The recall affects all bulk HVP produced at the facility since September 17. The FDA posted several dozen products containing the ingredient at www.foodsafety.gov, but officials said the list was not complete. The recalled products include dips, salad dressings and soup mixes.
Farrar said the agency was recommending recalls of those products containing HVP that might be eaten without processing or cooking that would kill the bacteria. But more needs to be done, he said. "This situation clearly underscores the need for new food safety legislation to equip FDA with the tools we need to prevent contamination," said Farrar.
Salmonella bacteria sometimes cause fatal infections in young children, elderly people and anyone with a weakened immune system.
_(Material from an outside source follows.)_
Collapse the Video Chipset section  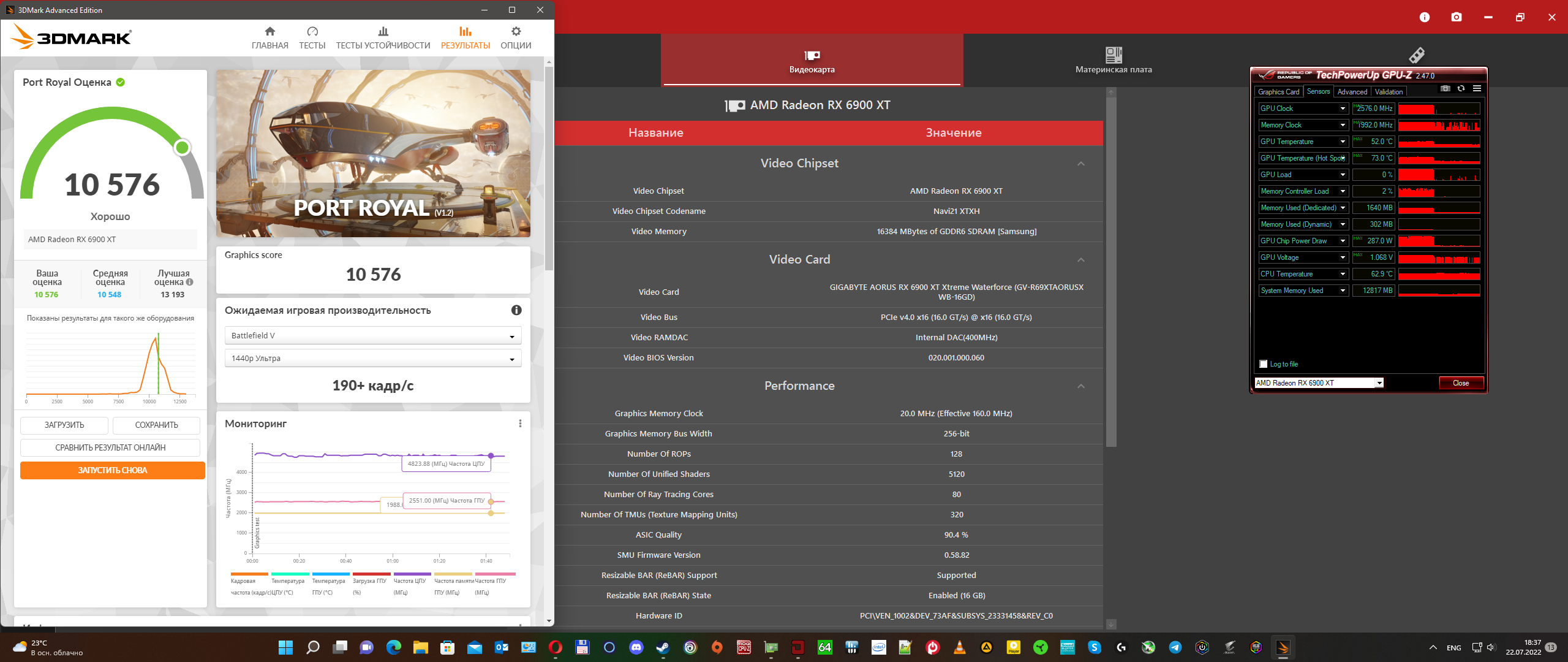(1081, 164)
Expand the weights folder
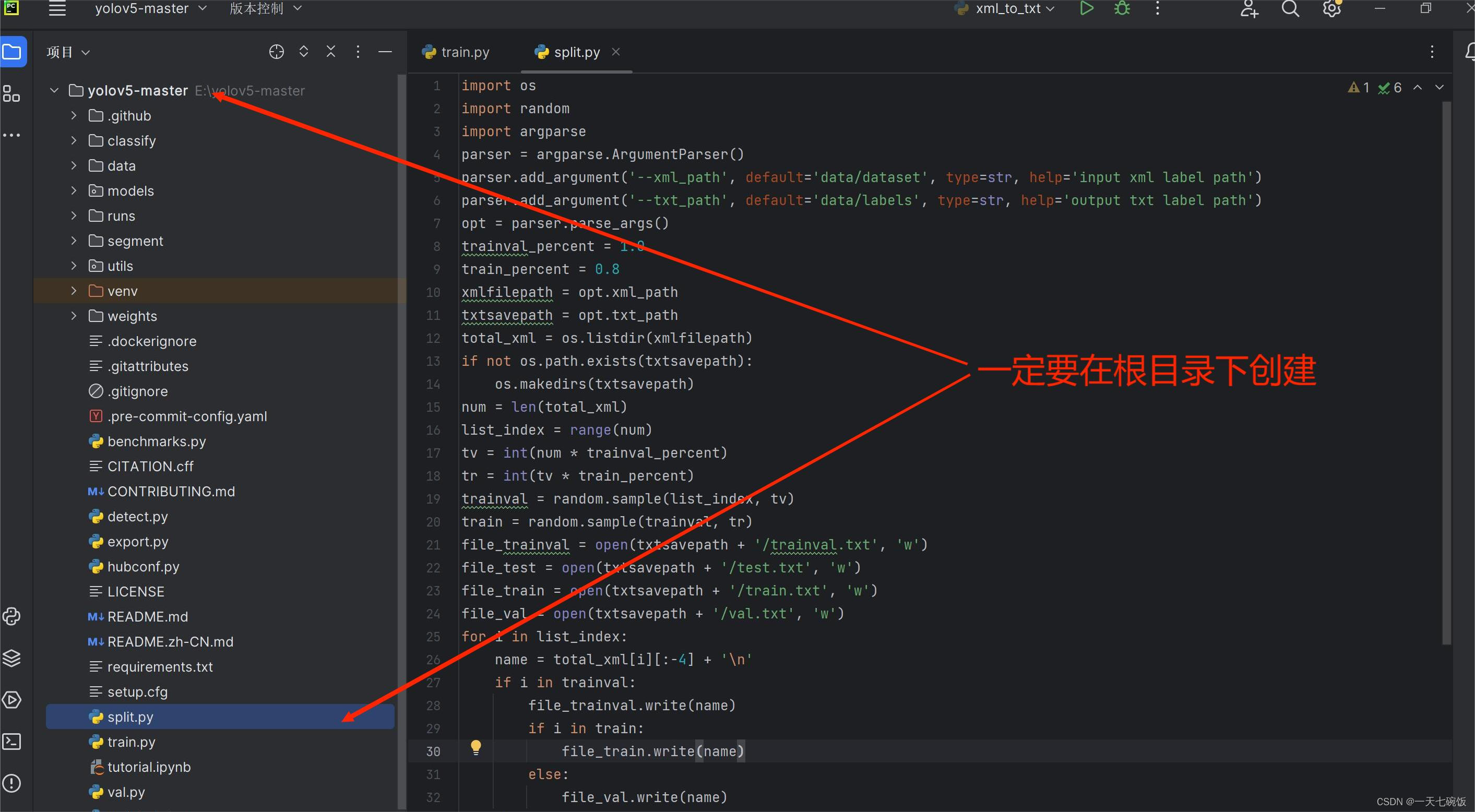The height and width of the screenshot is (812, 1475). click(x=74, y=316)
Symptoms in healthy people might include fever, diarrhea, nausea, vomiting and abdominal pain.
The Center for Science in the Public Interest said the recall is "yet more proof that the Food and Drug Administration needs more authority, more inspectors and more resources to ensure that our food supply is safe."
It added, "Most Americans would be stunned to learn that FDA doesn't even have the authority to make recalls like these mandatory."
A bill passed in July by the House with overwhelming bipartisan support would go a long way toward beefing up the agency's ability to intervene in such cases, said Erik Olson, director of food and consumer product safety at The Pew Charitable Trusts.
"The existing law is basically a reactive law," he said. "If you find contamination problems, the FDA reacts and goes out and tries to find the problem and asks for a voluntary recall."
The FDA Food Safety Modernization Act, the law pending in the Senate, "would change the whole system, modernize it to say we're going to try to prevent the contamination before it occurs."
But support for the bill is not universal.
The National Sustainable Agriculture Coalition is seeking changes in the bill before passage, according to Senior Policy Associate Kate Fitzgerald.
"The last thing we want to do as a government is to inhibit these regional food systems by poorly crafted regulation," she said. Under the proposed legislation, a farmer selling broccoli heads would be classified as a farmer, but a farmer selling broccoli florets would be classified as a facility and subject to more rigorous controls, she said.
"No one benefits if we pass a food-safety bill but it doesn't make the food system better," she said.
Steve Etka, legislative director at the National Organic Coalition, offered a similar view. "We want to make sure the bill is clear that it's targeted toward the riskiest behaviors," he said. "Right now, we think it's kind of missing the mark in that regard."